展覧会『皆藤将 芸術作品展「THE CENTER OF THE EARTH」』を鑑賞しての備忘録
HIGURE 17-15 casにて、2024年6月22日~30日。
都営地下鉄三田線の三田(みた)駅に人知を超えた途方もない何かを感じたという作家が、未だ見たことのない世界を見たいと、「三田(みた)」という言葉や三田駅の案内表示(駅名標や路線図)をモティーフに制作した作品を祭壇として提示する企画。
会場の入口近くに設置されている《三田トリスケル》は、上に角を付け円状の板に三田についてのポエム「みたでみたをみた。みたをみたけどみたはみたでみたみたいに…」を渦巻状に記したものを3枚併せて立たせたもの。以下、会場で配布されているハンドアウト記載の「作家本人による非公式作品説明」を参考に読み解いてみよう。
作家はもともと都営地下鉄浅草線・同三田線三田駅の駅名標に魅力を感じていたという。2018年にエジプトでピラミッドなどを見た後、ピラミッド同様のパワー・スポットとして都営地下鉄三田線三田駅の構内をカメラに捉えた(写真「THE CENTER OF THE WORLD」シリーズ)。「なんていうか、パワーを感じるというか、神様が宿ってるというか。そう、人智を超えた途方もないものを感じ」たのだそうだ。三田駅の駅名標や地下鉄のトンネルなどに加え、動物園や植物園で撮影した動植物の写真が混ぜられているのは、「スピリチュアリティの醸成が意図されている」ためだ。

::::::

◆ 問題 1: 展覧会の備忘録から、「会場の入口近くに設置されてい」から「公式作品説明」を参考に読み解いてみよう。」までを、両端を含めてそのまま書き写してください。
◆ 問題 2: 展覧会の備忘録によると、作家がエジプトでピラミッドなどを見たのは何年ですか。

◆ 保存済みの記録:
::::::

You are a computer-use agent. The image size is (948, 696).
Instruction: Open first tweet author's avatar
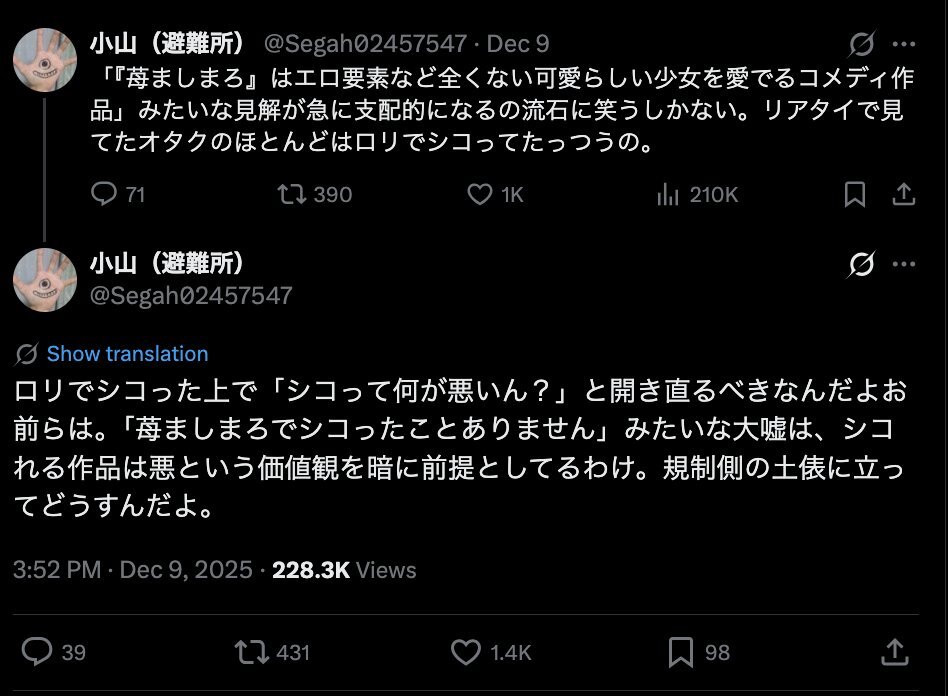45,59
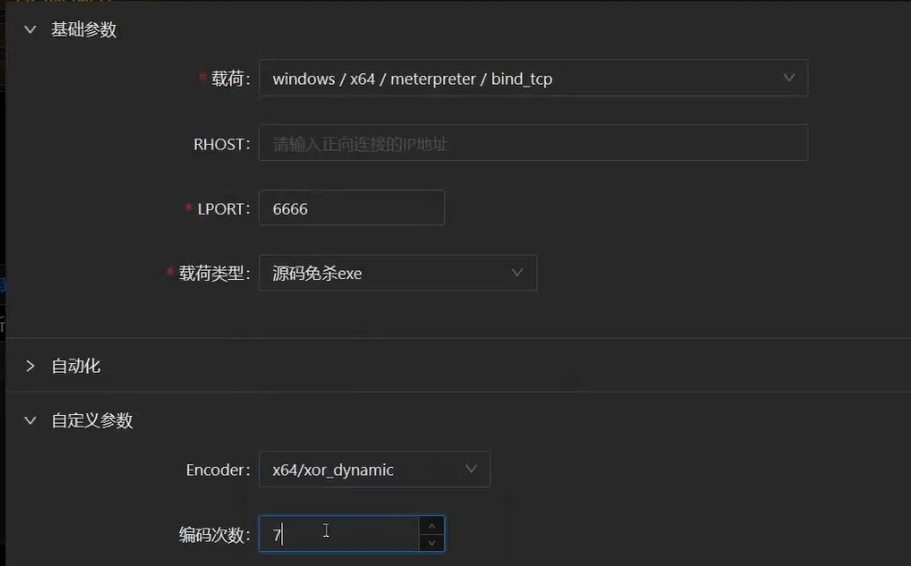Open the 载荷类型 dropdown arrow
Screen dimensions: 911x566
point(517,273)

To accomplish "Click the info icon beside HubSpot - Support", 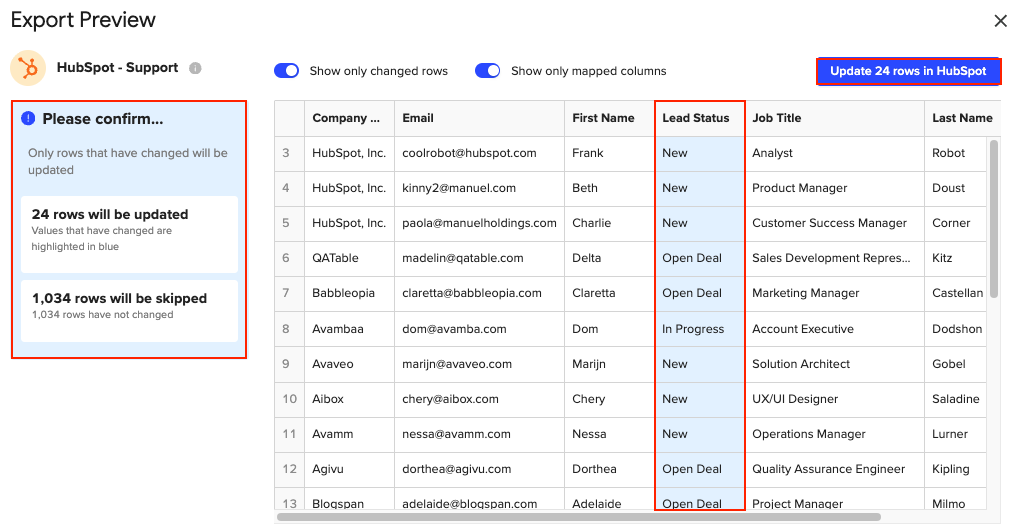I will point(195,68).

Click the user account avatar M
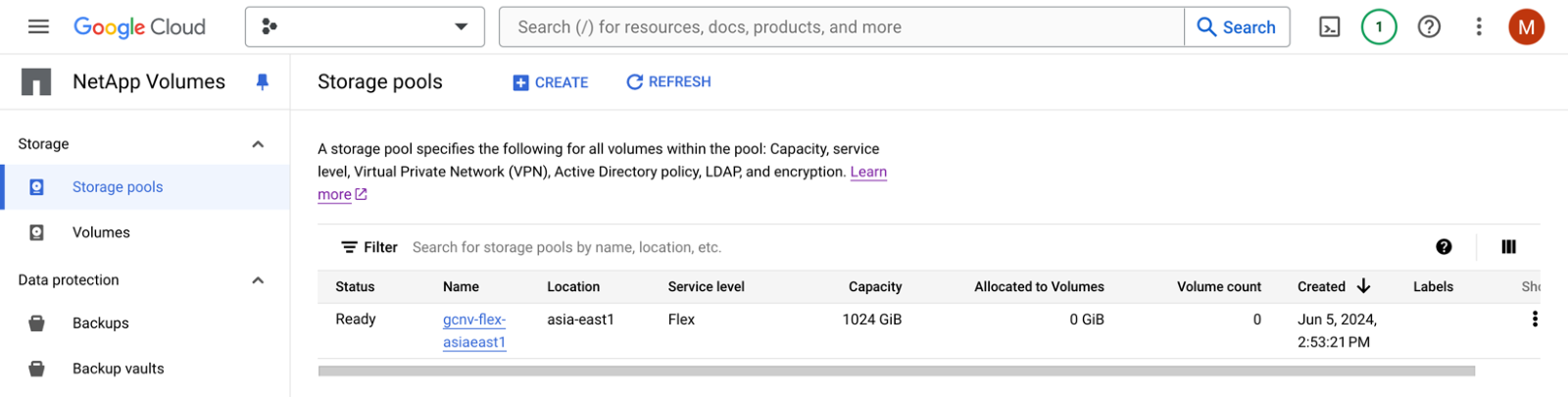pyautogui.click(x=1526, y=27)
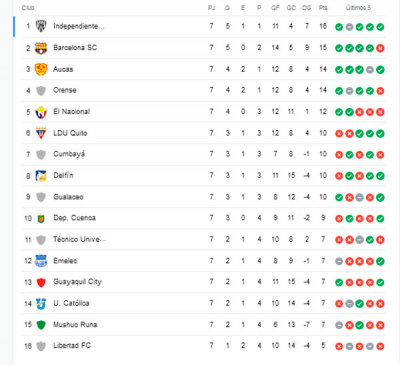Select the Guayaquil City red shield
400x365 pixels.
(x=41, y=282)
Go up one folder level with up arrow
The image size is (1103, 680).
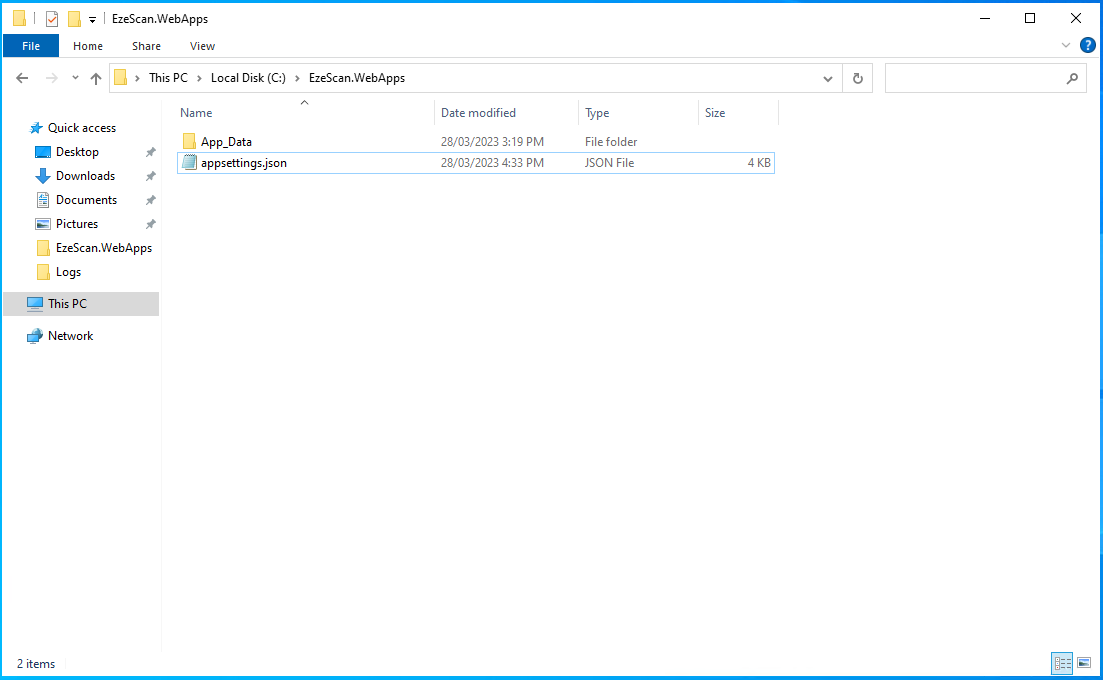[x=96, y=78]
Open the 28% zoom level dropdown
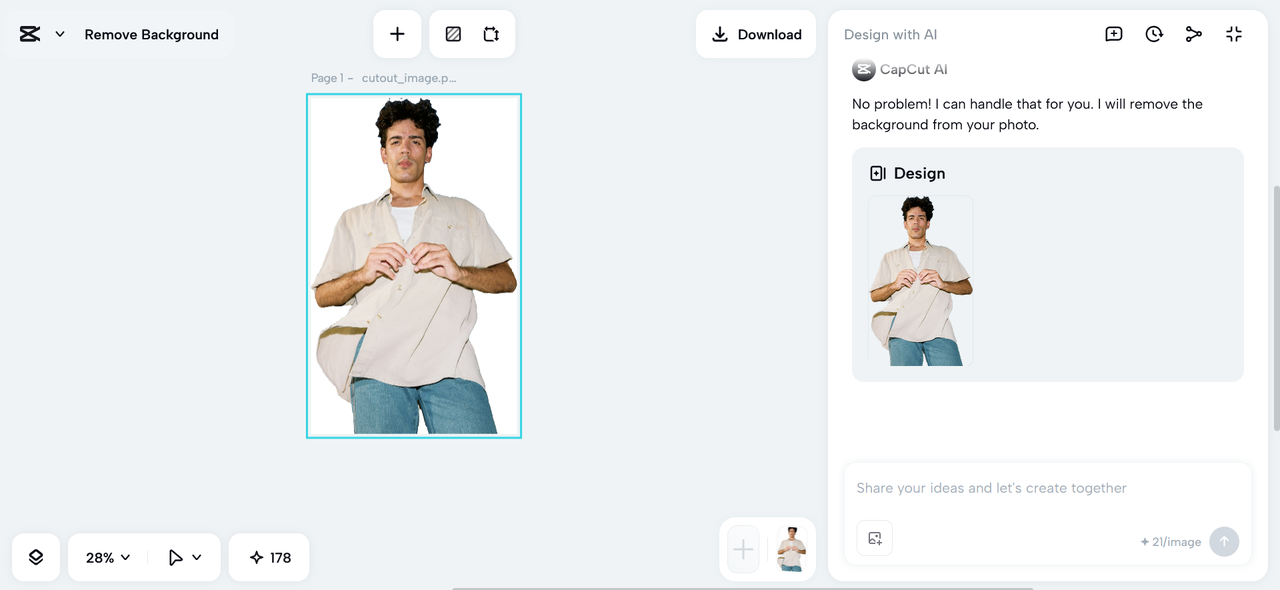 pyautogui.click(x=108, y=557)
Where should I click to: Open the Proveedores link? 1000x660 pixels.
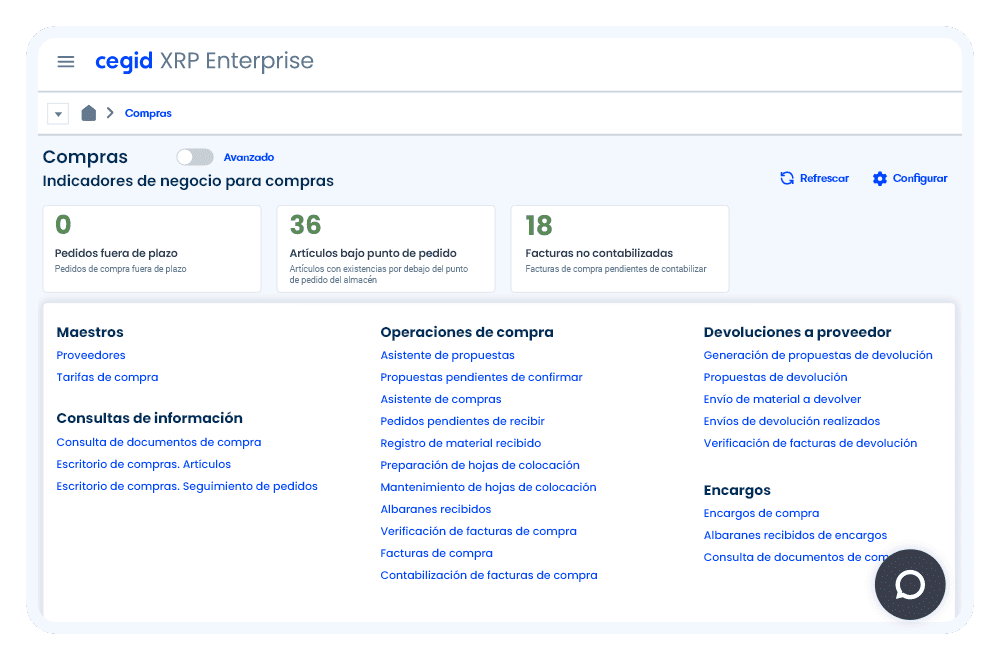coord(91,355)
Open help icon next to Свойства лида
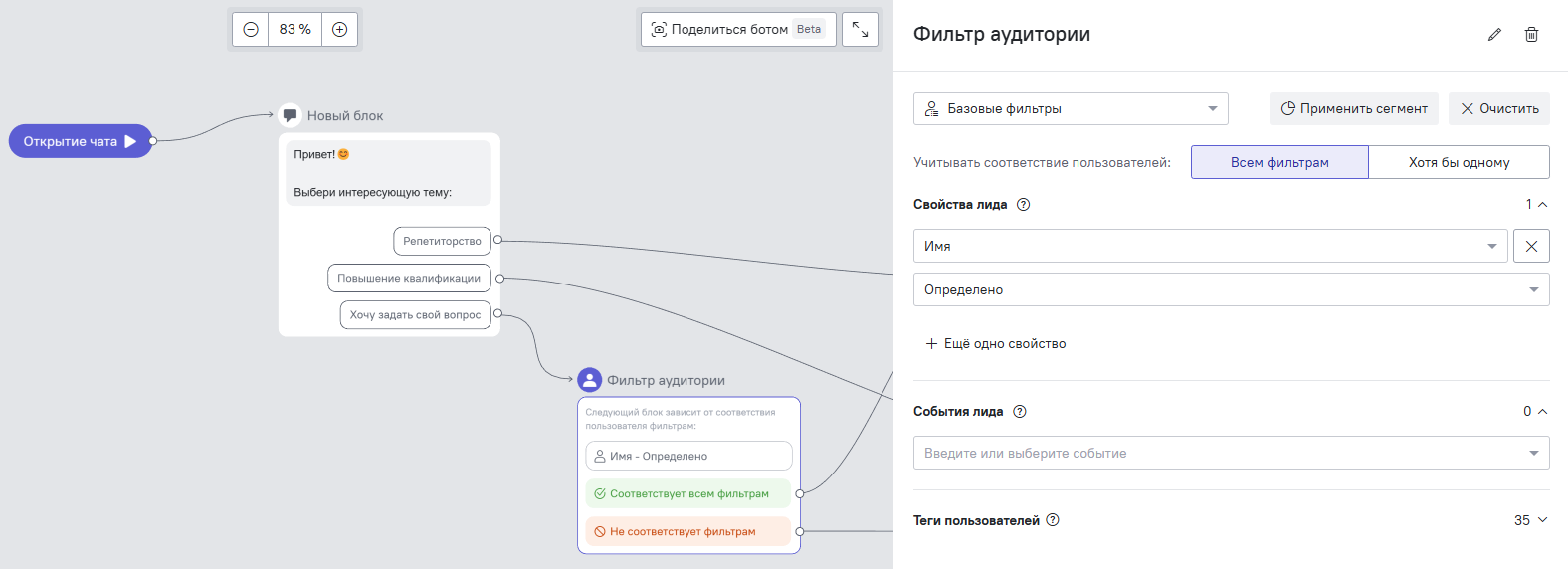Image resolution: width=1568 pixels, height=569 pixels. [x=1023, y=205]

::::::

◆ 解答 1:
会場の入口近くに設置されている《三田トリスケル》は、上に角を付け円状の板に三田についてのポエム「みたでみたをみた。みたをみたけどみたはみたでみたみたいに…」を渦巻状に記したものを3枚併せて立たせたもの。以下、会場で配布されているハンドアウト記載の「作家本人による非公式作品説明」を参考に読み解いてみよう。

◆ 解答 2: 2018年です。